REQUIRED WORK: When a line below contains the word "computer", copy that line.

________________

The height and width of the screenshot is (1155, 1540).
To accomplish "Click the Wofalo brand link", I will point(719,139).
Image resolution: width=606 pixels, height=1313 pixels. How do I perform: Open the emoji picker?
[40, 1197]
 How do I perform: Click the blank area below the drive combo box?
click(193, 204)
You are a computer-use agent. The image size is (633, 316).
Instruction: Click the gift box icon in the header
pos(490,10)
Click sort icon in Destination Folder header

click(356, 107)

________________

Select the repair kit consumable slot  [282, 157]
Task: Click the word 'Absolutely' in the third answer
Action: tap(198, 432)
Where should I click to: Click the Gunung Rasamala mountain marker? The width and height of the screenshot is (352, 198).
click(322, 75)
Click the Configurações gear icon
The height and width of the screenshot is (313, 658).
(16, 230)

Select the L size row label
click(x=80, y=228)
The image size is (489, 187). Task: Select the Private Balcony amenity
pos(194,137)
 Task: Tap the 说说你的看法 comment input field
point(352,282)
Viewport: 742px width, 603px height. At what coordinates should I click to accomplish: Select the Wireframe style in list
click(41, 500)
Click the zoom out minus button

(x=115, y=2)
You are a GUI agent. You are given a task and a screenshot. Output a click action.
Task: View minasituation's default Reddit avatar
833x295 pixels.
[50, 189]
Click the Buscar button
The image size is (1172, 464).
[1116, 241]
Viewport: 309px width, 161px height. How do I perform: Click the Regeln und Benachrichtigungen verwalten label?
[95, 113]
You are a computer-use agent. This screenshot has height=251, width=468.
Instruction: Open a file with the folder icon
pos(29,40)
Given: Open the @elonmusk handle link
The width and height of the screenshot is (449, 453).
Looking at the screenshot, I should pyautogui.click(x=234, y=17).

________________

ANSWER SPACE:
You are a computer-use agent. The image size is (633, 316).
You are a computer-use agent. This screenshot has height=251, width=468.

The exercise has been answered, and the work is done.